Na tela do telefone, o relógio me diz que são 5h08.
Teoricamente, ainda tenho uma hora e vinte minutos de sono. Sei, porém, que não voltarei a dormir. Está se tornando um hábito, ainda que involuntário.
Todas as manhãs, logo cedo, as ideias me despertam. Voam soltas, tentam ganhar forma, palavras se chocam, se misturam, se reconstróem.
Até que, finalmente, uma sentença ganha sentido. Encadeia mais duas frases…
Aos 11 anos, eu já tinha escrito dois romances policiais. Inspirados – um adjetivo suave, é preciso ser honesto – em Ágatha Christie, cujos livros eu lia avidamente.
Hora de pegar o caderninho e a lapiseira. Começou o parto da próxima carta do DESNORTEANDO.
O caderninho preto está sempre por perto, é companheiro antigo. A cor, claro, nem sempre foi essa. Tive pretos, verdes, vermelhos…
Desenhos na capa, evito. Prefiro capas lisas. Pelo menos desde que passei a comprar eu mesmo os caderninhos em que lanço minhas anotações.
Nem sempre foi assim, claro.
Meus livros de criança foram escritos a lápis, em cadernos escolares. Encadernamento em espiral. Ainda lembro das longas orelhas marrons do cocker spaniel que ilustrava uma das capas.

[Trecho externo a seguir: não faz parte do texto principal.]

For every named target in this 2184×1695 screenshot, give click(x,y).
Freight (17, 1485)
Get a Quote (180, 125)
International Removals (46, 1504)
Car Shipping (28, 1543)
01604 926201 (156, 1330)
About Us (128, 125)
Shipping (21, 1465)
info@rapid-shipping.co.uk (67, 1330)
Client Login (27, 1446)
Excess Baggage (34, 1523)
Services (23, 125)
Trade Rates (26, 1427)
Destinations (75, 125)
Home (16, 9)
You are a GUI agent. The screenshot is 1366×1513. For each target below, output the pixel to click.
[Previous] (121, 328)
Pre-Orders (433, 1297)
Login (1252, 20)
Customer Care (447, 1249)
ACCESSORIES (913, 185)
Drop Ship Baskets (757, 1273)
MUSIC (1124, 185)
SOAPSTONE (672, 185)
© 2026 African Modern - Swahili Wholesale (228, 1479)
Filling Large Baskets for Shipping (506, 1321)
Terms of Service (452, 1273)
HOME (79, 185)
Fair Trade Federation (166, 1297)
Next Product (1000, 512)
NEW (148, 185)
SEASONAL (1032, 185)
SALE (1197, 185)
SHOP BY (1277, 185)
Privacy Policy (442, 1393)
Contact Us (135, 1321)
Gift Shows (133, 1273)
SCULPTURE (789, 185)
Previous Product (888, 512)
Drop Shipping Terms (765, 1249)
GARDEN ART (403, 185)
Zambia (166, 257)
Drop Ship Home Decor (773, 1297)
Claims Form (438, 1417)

Hoje, as capas são preferencialmente lisas, obrigatoriamente duras. Velha mania que se cristalizou ao longo da carreira como jornalista.
Repórter não exibe bloco ilustrado na frente da fonte. Especialmente se trabalha em política. Eu cobri duas eleições presidenciais no Brasil.
– O que tem nesse seu caderninho, hein?
Meu filho caçula, Caio, fez essa pergunta mais de uma vez. O caderninho tem esse poder. Desperta a curiosidade das pessoas.
Eu faço mistério, desconverso, alimento o folclore. Faz parte do show.
Meu pai me via com o caderno. Eu não fazia mistério. Escrevia livros. Quando completei 12 anos, ele me deu uma Olivetti Lettera 82 portátil e me matriculou num curso de datilografia.

Desviar-se das perguntas é técnica. Aprimora-se quando entrevistamos políticos. Fiz muito disso naquela outra vida, quando morava nas redações.
No início, sempre com o caderninho na mão. É mandamento do Jornalismo:
Caneta e bloquinho carregarás sempre, incluindo domingos e dias santos.
Lapiseira, no meu caso, não caneta. Sempre preferi escrever com lapiseira. Grafite 0.9 mm. Nem tão fina, nem grossa demais.
Não deixa de ser simbólico. Em grafite, palavras não são indeléveis. Quase como se eu acreditasse que minha escrita não merecia sobreviver ao tempo.
Eu já tinha ouvido aquela frase infeliz que citei na carta passada. Ainda não tinha, porém, desistido do sonho. Escrevi um terceiro livro. Mais original, foi o primeiro totalmente datilografado.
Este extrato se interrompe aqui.